Bitcoin nodes aren’t easy to set up, but they should be

Bitcoin nodes aren't easy to set up, but they should be

Bitcoin nodes do not pay the ones that provide them with valuable power to keep the nodes up.

That being said, the nodes still are quite significant because they are the checkpoints that allow users to HODL up data to that very instance when the last transaction on the network was made. Yes, the nodes keep the system decentralized by acting as archives that don’t necessarily matter to the whole network.

Not all Bitcoin nodes are essential

Say a node was to go down. Let us assume a couple more were compromised, yet, the system would still run. The Bitcoin blockchain is made up of nine thousand two hundred and seventy-seven (9,277) Bitcoin nodes. Unless thirty-three percent (33%) of the nodes from the total count work, the system would work.

Bitcoin nodes aren't easy to set up, but they should be 1

Looking at the snapshot, we don’t see much decentralization with nodes clustering in the United States of America and Germany. The remainder of the nine thousand seven hundred and twenty-two (9722) are distributed amongst France, Netherlands, China, Singapore, Canada, United Kingdom, the Russian Federation, and other countries.

A full node or a master node is responsible for data coordination between other nodes on the network. Managing a full node is another monstrosity in itself. Running one would need five ($5) dollars to ($20) dollars for the electricity consumed while two hundred (200) gigabytes of storage space would be reserved for the transactional data.
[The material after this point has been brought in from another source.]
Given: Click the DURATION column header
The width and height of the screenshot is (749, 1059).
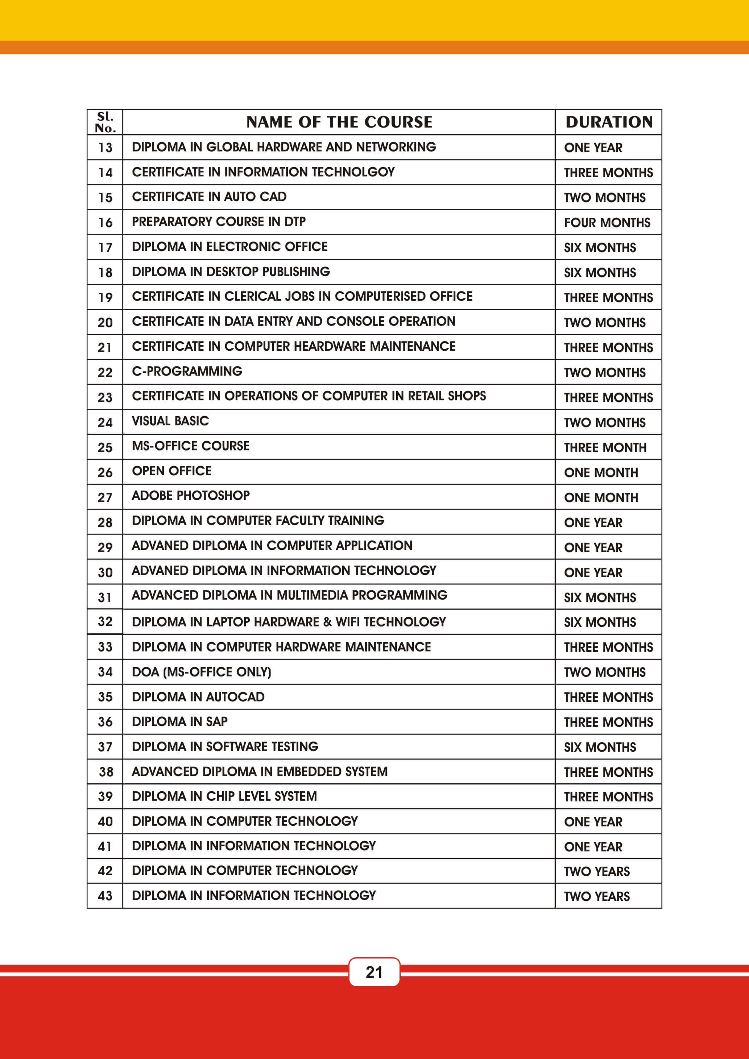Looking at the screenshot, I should point(609,122).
Setting up a node isn’t that expensive and the trade-off here is straightforward. So, unless you like community service or would like to brag about being a node owner, you’re eligible to set up one. But there’s this one problem that setting up a node is a real chore- hectic and tiresome. Missing out on a few steps- that you considered insignificant- might prove hazardous.

Bitcoin nodes should have self-deployment procedures

Setting up a node shouldn’t be that difficult and the fact that there are no returns on this investment for a twenty (20) step process isn’t what anyone setting up one should be concerned about. The process should be relatively easy, says the director of Business Development at Kraken, Dan Held in an episode of the podcast, “What Bitcoin Did”. He set up a node after all these years given the fact that Held has been around the guys that have been toying with the blockchain in hardware mode since 2011.